Le telefonate di Mauri? “Da Formello”. In questo filone d’inchiesta – che segue quelli che hanno portato agli arresti tra gli altri Beppe Signori e Cristiano Doni – i fatti più circostanziati sembrano quelli che accusano il capitano della Lazio, Stefano Mauri. Secondo i pm e il gip Mauri era costantemente a disposizione degli “zingari” per truccare le partite dietro corresponsione di denaro. Certo, precisa il giudice nell’ordinanza, lo faceva anche per una migliore posizione in classifica, però intanto lo faceva. In particolare per le due partite già citate: Lazio-Genoa e Lecce-Lazio, ultime due gare del campionato finito nel 2011.

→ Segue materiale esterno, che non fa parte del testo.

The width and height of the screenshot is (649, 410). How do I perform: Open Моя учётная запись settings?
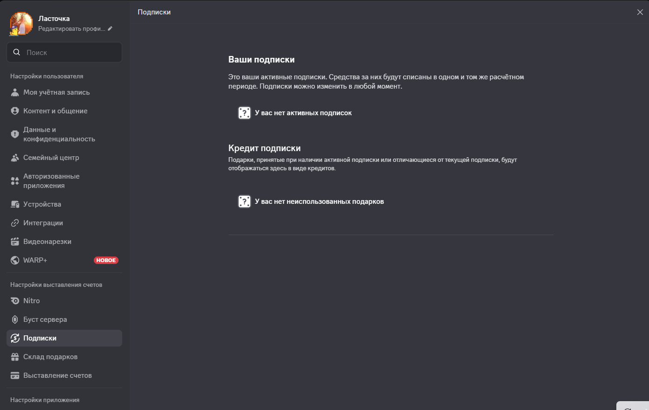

Il capitano della Lazio teneva rapporti con gli “zingari” con una scheda “dedicata”, intestata alla fidanzata del titolare di un’agenzia di scommesse che “ospitava” le puntate dei calciatori, ma in realtà utilizzata spesso dal telefono del calciatore biancoceleste. Ma telefonava anche a poche ore dalla partita (Lazio-Genoa) e anche da una zona che coincide con la cella di Formello, dove – come gli appassionati sportivi sanno – c’è il centro sportivo in cui si allena da anni la Lazio. La maggior parte delle chiamate sono con lo “zingaro” Ilievski. Tutte circostanze rivelate ai magistrati da Gervasoni e poi verificate con l’analisi sulle celle telefoniche. Visto che tutte le strade portano a Roma, potrebbe essere una serie di coincidenze. Ma le coincidenze tornano anche nel caso di Lecce-Lazio (22 maggio 2011, 2-4). Il giorno precedente Alessandro Zamperini, considerato un reclutatore di giocatori “sensibili” alle scommesse, un passato di calciatore in C e D (tra l’altro sempre con poche presenze), è proprio a Lecce, parlerà con il solito Ilievski più volte: in particolare alle 21,30 il telefonino è “avvistato” nella cella di via Lupiae, cioè a 300 metri dall’hotel in cui dorme la Lazio.